Soma das riquezas do Estado avançou 3% no terceiro trimestre do ano

No terceiro trimestre de 2013, o produto interno bruto (PIB), que corresponde a soma de todas as riquezas goianas, aumentou 3% se comparado com o mesmo período de 2012. O estudo do Instituto Mauro Borges de Estatísticas e Estudos Socieconômicos da Secretaria de Gestão e Planejamento (IMB/Segplan) apontou que Goiás cresceu mais que a média nacional. No mesmo período de comparação, o PIB brasileiro cresceu 2,2%. Os segmentos que puxaram a alta do PIB foram a indústria e o setor de serviços que tiveram elevação de 4,5% e 3% respectivamente.

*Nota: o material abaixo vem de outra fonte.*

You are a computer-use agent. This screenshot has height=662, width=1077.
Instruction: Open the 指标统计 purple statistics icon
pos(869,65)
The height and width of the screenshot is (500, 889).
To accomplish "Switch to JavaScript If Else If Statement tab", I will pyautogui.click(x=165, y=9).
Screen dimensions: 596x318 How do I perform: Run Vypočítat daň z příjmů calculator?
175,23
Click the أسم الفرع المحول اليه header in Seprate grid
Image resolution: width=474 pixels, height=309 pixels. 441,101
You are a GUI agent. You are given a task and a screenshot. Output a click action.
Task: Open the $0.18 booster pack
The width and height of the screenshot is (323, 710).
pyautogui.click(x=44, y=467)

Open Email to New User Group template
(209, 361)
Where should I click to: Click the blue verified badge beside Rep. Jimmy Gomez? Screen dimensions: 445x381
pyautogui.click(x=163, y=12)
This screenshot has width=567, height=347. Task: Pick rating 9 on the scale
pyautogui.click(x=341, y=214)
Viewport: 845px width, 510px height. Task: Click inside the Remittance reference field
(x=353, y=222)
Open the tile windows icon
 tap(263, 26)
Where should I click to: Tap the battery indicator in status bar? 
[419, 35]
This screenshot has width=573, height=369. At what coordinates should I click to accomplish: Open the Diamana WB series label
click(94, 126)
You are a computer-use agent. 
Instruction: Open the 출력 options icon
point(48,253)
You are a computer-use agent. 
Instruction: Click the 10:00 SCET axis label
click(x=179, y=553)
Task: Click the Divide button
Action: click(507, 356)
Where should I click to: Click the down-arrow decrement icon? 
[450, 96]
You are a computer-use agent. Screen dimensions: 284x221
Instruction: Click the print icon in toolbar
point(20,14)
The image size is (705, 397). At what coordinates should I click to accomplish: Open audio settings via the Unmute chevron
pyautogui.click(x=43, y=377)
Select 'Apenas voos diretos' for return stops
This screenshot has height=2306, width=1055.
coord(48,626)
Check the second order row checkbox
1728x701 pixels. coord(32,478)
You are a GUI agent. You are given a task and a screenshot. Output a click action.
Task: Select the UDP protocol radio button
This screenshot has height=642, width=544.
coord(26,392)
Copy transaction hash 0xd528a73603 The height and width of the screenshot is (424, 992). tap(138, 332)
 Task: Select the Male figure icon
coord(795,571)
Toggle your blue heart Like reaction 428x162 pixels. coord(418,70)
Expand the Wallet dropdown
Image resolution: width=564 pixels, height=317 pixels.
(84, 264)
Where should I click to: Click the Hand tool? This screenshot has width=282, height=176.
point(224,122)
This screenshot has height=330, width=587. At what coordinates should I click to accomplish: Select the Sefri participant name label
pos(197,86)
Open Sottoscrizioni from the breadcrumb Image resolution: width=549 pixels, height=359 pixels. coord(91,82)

Segundo a chefe do gabinete de gestão do IMB, Lillian Prado, esse resultado mostra que o Estado teve o terceiro trimestre bem positivo se comparado aos resultados do segundo trimestre do ano, cujo PIB goiano cresceu apenas 1,5%. “É claro que não vamos alcançar os números de 2010 e 2011, mas mantivemos o equilíbrio nas contas e não houve queda nos índices. Por isso consideramos que o terceiro trimestre foi positivo”, diz.

Indústria

Destaque no PIB goiano nos meses de julho, agosto e setembro, a indústria de Goiás foi impulsionada pelos segmentos de transformação, extrativa e construção civil. A indústria de transformação teve bons resultados em todos os segmentos, principalmente produtos químicos e minerais não metálicos.

 

De acordo com a pesquisa Pesquisa Industrial Mensal – Produção Física (PIM-PF/IBGE), a indústria de Goiás variou 9,0% no terceiro trimestre de 2013. No cômputo do índice, o segmento que mais pesou foi a indústria de produtos químicos seguida com 19,6%, seguida pela extrativa e de minerais não metálicos, com variação de 8,7%.

 

Na construção civil, foram importantes obras de empreendimentos imobiliários, rodovias e ferrovias, assim como de urbanização e saneamento básico. A única queda ocorreu na atividade de eletricidade, gás, água e limpeza urbana (Siup), devido à menor geração de energia nas usinas de Serra da Mesa e São Simão, motivada pela mudança no regime de chuva ocorrida em Goiás. De acordo com Lillian Prado, a indústria goiana teve um comportamento ruim no primeiro e segundo trimestre do ano. Resultado que não costuma ocorrer nesse setor.

Na comparação com o terceiro trimestre de 2012, o setor de serviços cresceu em igual período neste ano 3%. Os segmentos que puxaram a alta foram: subsetor de transportes, resultante da expansão no modal rodoviário. Já as atividade do comércio, administração pública, serviços prestados às empresas e aluguel registraram crescimento. (Com informações da Comunicação Setorial Segplan)

Agropecuária avançou 1% no Estado

O segmento agropecuário foi o que registrou a menor variação no terceiro trimestre de 2013, com crescimento de apenas 1%. Segundo informações do IMB, esse resultado foi o menor registrado nos últimos quatro anos. Segundo o Levantamento Sistemático da Produção Agrícola (LSPA/IBGE) de outubro de 2013, a safra goiana de grãos apresentou queda de 1,4% no comparativo com a safra de 2012.

Conforme dados do LSPA, o milho, uma das principais culturas do Estado, recuou 6,6% no ano devido à perda provocada pela falta de chuva no período de formação do grão. A cana de açúcar cresceu 14,7%, enquanto o feijão e o algodão registraram quedas, respectivamente, de 18% e 41,8%. Além disso, em 2012, a agricultura goiana teve resultados especulares e pode contar até com fenômenos climáticos que ocorreram em favor do Brasil e beneficiaram os Estados produtores de grãos. A quebra de safra de milho nos Estados Unidos abriu oportunidade para que o Brasil exportasse o grão e melhorasse significativamente os resultados da balança comercial. A pecuária goiana apresentou seu comportamento típico, com crescimento moderado de 0,9%.